Joe Lacob

Warriors owner Lacob issues warning to rest of NBA

Joe Lacob vowed Tuesday the NBA's new CBA rules -- unfriendly to the Warriors' way of business -- will not slow their roll.

NBC Universal, Inc.

SAN FRANCISCO -- When Joe Lacob stood up in 2010 and declared greatness was coming to the Warriors, few bought his words. Brash new owner talking big. Forgive him, I thought, for he’s stepping into one of the NBA’s most stubbornly pathetic franchises.

And, of course, Lacob was right. The Warriors took over the sports universe, or so it seems, expanding the fan base from a few loyalists keeping warm with memories of “Run-TMC” and “We Believe,” to planets beyond earth.

Six trips to the NBA Finals and four championships -- resulting in a $450 million investment becoming an estimated $7 billion franchise -- created a reservoir of credibility that has deepened with time.

Which brings us to Lacob’s latest vow, uttered Tuesday when asked about the NBA’s new collective bargaining agreement, which could have an adverse effect on the Warriors.

“We are going to win no matter what,” Lacob proclaimed with absolute confidence. “I don't care what the rules are. We are going to figure out a way to do it. That's what good organizations do. They figure out a way to win the game. And our game is to win games and to win championships.”

After the briefest of pauses, Lacob made an enormous withdrawal from his memory bank.

“When we came here, this ownership group, 13 years ago, we made a ridiculous proclamation about winning within five years,” he said. “And, of course, somehow, we managed to do it. All of us, players and everybody involved. We have continued to win.

“Look, the rules will change in the game, but we'll continue to do that. We are going to work really hard to do it, and I think we have really smart people. We'll do it.”

Lacob was speaking from the Bill King Interview Room inside Chase Center, where he was at the podium alongside team president and general manager Bob Myers, who minutes before announced his decision to leave the Warriors.

In the room were dozens of witnesses, as well as an audience of thousands watching video courtesy of NBC Sports Bay Area. We all heard it.

And the words rattling about the eardrums sounded as if Lacob, whose thirst for victory rivals Dracula’s lust for blood, was issuing a warning to the rest of the NBA. Even with rules unfriendly to the Warriors’ way of business -- which, to its credit, relies mostly on the ideal model of building through the draft -- will not slow their roll.

Should Lacob be believed? That’s where things get tricky.

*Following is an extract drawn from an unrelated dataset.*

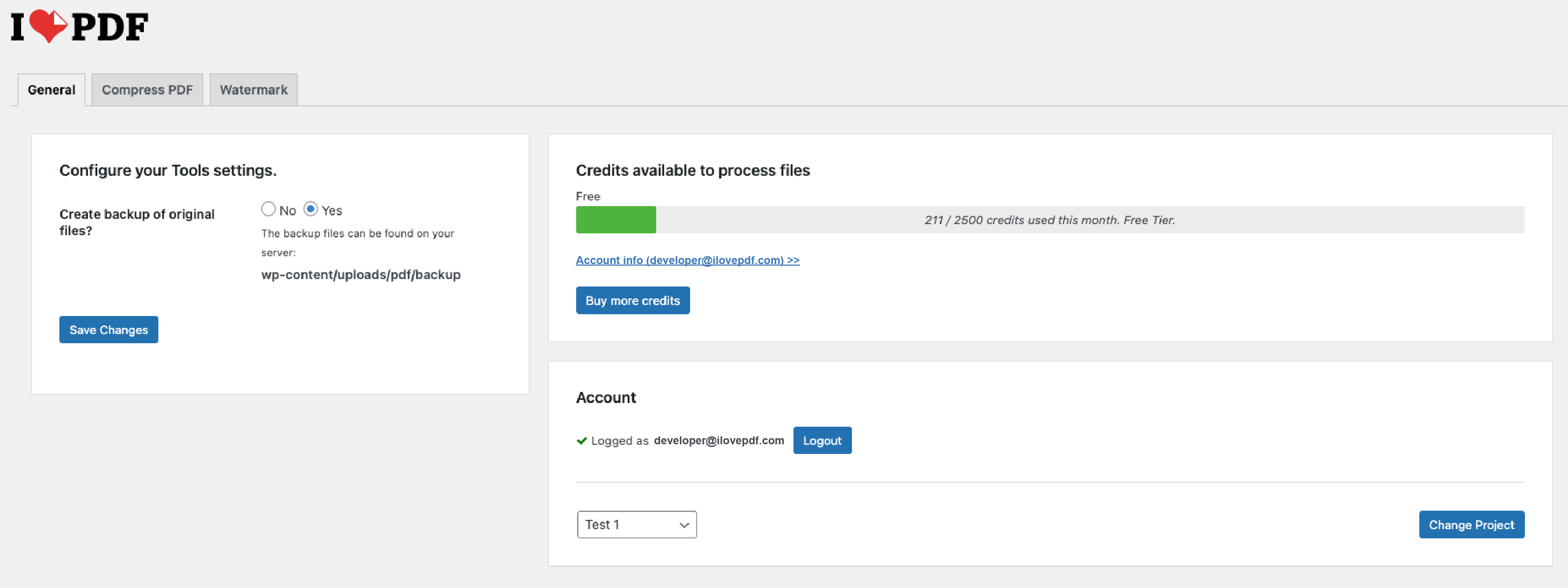Click the green credits usage bar
This screenshot has width=1568, height=588.
[615, 220]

Stephen Curry, the sun around which the Warriors have orbited throughout their dynastic run, is 35. Draymond Green, 33, can opt out of the remaining year of his contract and would welcome a multiyear deal. Klay Thompson, 33 and coming off a Western Conference semifinals series that was shockingly below his standard, has one more season on his contract -- as does coach Steve Kerr, whose closeness with Myers cultivated wondrous synergy.

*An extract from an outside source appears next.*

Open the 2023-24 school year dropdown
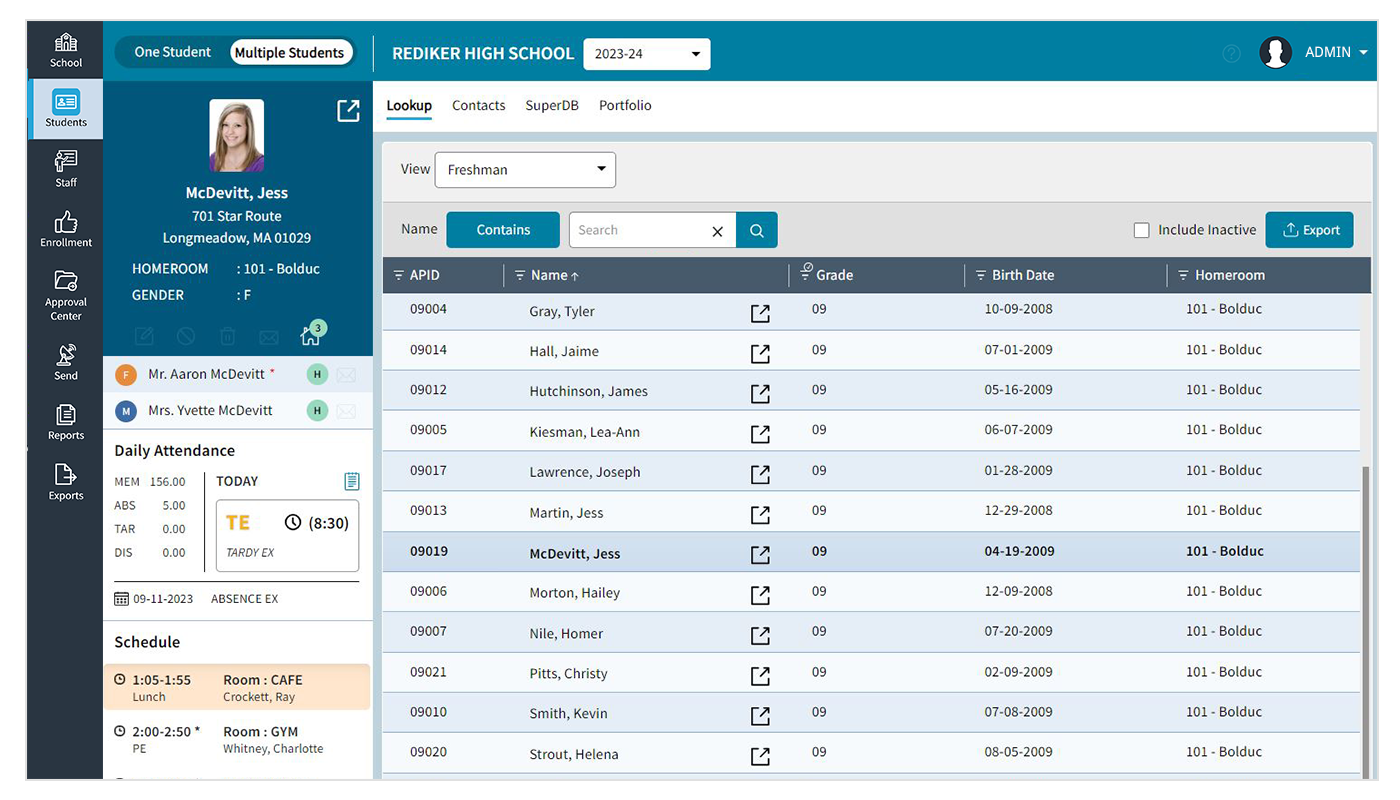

Curry, Green, Thompson and Kerr, along with Myers, represent the five pillars of the on-court product that has been so fruitful. Myers is leaving. Only Curry is under contract beyond next season, and it’s hardly a lock the others will be with the franchise when the 2024-25 season tips off.

This postseason offered evidence that the window is closing on the core that changed the perception of the Warriors and is the primary source behind preposterous return on the investment made by Lacob, co-executive chairman Peter Guber and their partners.

There are questions about Lacob’s encroachment on the player-personnel process, which is not as problematic as his willingness to confirm what has been commonly believed for several years.

RELATED: The Bay's own: Myers lived every Warriors fan's greatest dream

“There are a lot of misconceptions,” Lacob said. “I'm involved as an owner and Peter is involved. But you should be involved if you want to be successful. This idea that somehow you should stay out of the way is ridiculous.

“No good business runs that way,” he added. “Whoever is in charge is involved. And they know what's going on. Now, you hire great people, like (Myers), and you let them make the calls. You don't get in their way. You let them do their job. That's a basic tenet of what we do. But as long as I'm involved in ownership, I'm going to be involved in the organization.”

The conviction with which Lacob spoke regarding continued success, measured by championships, indicates he has a post-Curry plan. Finding another selfless generational talent with impeccable perspective is easier said than done.

Though Lacob latest pledge can’t be considered “empty,” it is one that bears scrutiny. He’s about to discover it might be more difficult than the one he made almost 13 years ago.